-- Supplied records follows --

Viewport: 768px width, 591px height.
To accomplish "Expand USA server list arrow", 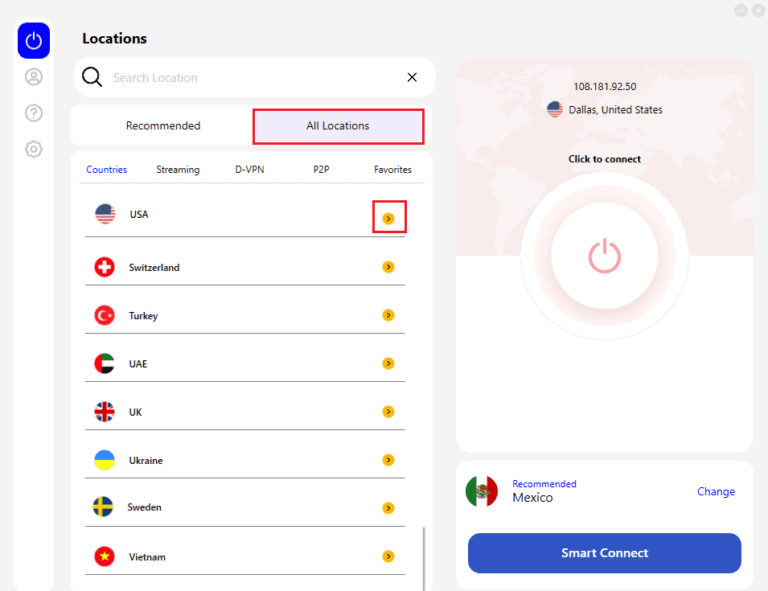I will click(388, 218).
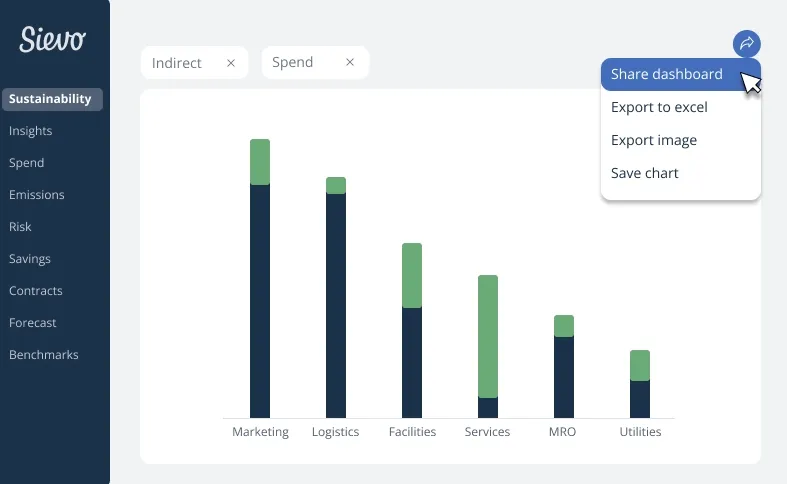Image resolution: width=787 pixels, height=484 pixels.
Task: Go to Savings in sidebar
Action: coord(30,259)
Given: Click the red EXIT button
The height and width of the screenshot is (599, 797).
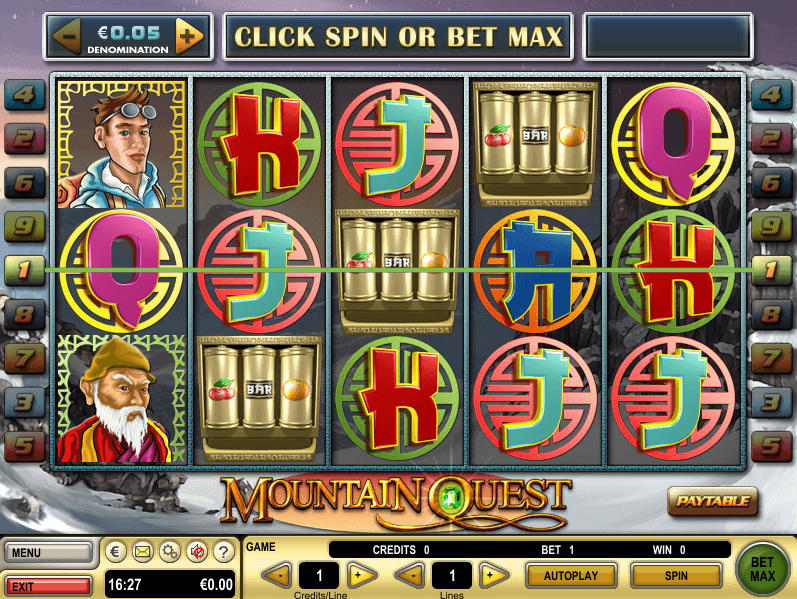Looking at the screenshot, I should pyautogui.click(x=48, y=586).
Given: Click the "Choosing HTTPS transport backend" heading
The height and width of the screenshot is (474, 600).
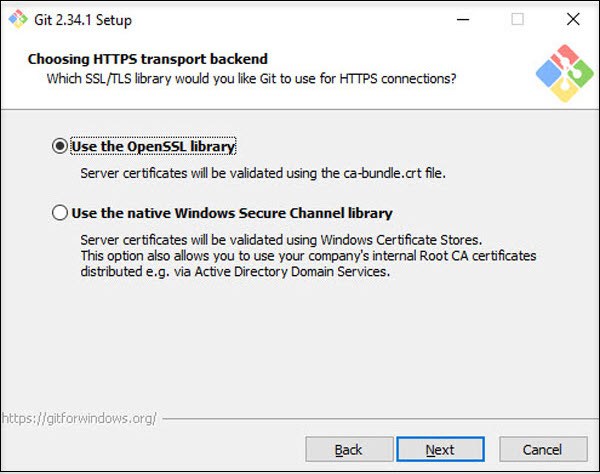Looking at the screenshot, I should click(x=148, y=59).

-- Supplied records concluded --

**Work order:**
Search the records above for the string "Given". Report each line that has it.

**Output below:**
Given: Click the red EXIT button
Given: Click the "Choosing HTTPS transport backend" heading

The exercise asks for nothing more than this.